The exercise
Copy the rows below word for word, starting at the first line and ending with the line that contains "Action: (132, 219)".

Records shown
++++++++++++++++++++

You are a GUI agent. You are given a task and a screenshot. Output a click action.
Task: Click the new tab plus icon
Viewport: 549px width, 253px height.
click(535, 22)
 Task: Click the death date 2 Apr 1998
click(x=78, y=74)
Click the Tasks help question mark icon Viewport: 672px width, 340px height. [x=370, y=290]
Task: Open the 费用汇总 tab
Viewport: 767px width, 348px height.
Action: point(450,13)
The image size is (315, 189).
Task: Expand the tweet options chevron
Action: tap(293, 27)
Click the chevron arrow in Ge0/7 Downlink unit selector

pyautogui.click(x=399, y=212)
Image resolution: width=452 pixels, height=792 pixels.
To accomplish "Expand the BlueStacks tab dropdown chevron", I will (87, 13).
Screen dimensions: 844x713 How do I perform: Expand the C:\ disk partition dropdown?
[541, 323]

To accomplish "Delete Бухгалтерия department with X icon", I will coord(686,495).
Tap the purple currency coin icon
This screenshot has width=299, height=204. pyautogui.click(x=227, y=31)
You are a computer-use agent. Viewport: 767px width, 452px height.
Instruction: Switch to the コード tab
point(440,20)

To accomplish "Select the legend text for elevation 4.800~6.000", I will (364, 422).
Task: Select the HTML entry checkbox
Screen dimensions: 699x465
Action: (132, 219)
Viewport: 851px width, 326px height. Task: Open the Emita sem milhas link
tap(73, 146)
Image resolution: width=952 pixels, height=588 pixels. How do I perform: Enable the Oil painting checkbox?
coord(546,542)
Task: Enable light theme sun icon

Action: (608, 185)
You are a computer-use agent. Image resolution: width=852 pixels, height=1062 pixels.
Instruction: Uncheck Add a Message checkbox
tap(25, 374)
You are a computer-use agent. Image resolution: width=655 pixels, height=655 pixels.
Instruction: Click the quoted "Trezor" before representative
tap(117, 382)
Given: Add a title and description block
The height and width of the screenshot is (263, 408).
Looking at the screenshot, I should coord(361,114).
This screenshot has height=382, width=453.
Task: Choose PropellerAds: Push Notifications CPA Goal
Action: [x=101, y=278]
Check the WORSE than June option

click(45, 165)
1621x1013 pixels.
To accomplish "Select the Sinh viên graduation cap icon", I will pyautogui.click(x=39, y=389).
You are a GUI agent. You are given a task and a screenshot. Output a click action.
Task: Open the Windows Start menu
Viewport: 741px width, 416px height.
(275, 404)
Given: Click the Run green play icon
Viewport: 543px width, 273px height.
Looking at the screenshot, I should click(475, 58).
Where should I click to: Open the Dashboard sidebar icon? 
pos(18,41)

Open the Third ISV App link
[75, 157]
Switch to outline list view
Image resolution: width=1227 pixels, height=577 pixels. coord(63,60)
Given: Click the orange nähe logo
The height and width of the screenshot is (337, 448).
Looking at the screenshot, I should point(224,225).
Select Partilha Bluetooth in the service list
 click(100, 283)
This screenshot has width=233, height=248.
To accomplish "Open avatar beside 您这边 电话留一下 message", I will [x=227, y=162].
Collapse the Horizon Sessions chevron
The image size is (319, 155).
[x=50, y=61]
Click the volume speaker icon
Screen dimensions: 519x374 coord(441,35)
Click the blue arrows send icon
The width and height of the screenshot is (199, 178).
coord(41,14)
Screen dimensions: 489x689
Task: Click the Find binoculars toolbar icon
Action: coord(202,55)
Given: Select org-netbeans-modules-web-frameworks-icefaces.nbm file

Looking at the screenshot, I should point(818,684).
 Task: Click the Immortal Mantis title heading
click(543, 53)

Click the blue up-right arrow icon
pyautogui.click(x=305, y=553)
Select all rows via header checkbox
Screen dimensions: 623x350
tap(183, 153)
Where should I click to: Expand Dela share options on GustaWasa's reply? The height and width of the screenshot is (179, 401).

++++++++++++++++++++

Task output
You are a GUI agent. You are given a task and a screenshot. Output a click action.
Task: Click the new tab plus icon
Viewport: 549px width, 253px height.
click(535, 22)
 Task: Click the death date 2 Apr 1998
click(x=78, y=74)
Click the Tasks help question mark icon Viewport: 672px width, 340px height. [x=370, y=290]
Task: Open the 费用汇总 tab
Viewport: 767px width, 348px height.
Action: point(450,13)
The image size is (315, 189).
Task: Expand the tweet options chevron
Action: tap(293, 27)
Click the chevron arrow in Ge0/7 Downlink unit selector

pyautogui.click(x=399, y=212)
Image resolution: width=452 pixels, height=792 pixels.
To accomplish "Expand the BlueStacks tab dropdown chevron", I will (87, 13).
Screen dimensions: 844x713 How do I perform: Expand the C:\ disk partition dropdown?
[541, 323]

To accomplish "Delete Бухгалтерия department with X icon", I will coord(686,495).
Tap the purple currency coin icon
This screenshot has width=299, height=204. pyautogui.click(x=227, y=31)
You are a computer-use agent. Viewport: 767px width, 452px height.
Instruction: Switch to the コード tab
point(440,20)

To accomplish "Select the legend text for elevation 4.800~6.000", I will (364, 422).
Task: Select the HTML entry checkbox
Screen dimensions: 699x465
Action: (132, 219)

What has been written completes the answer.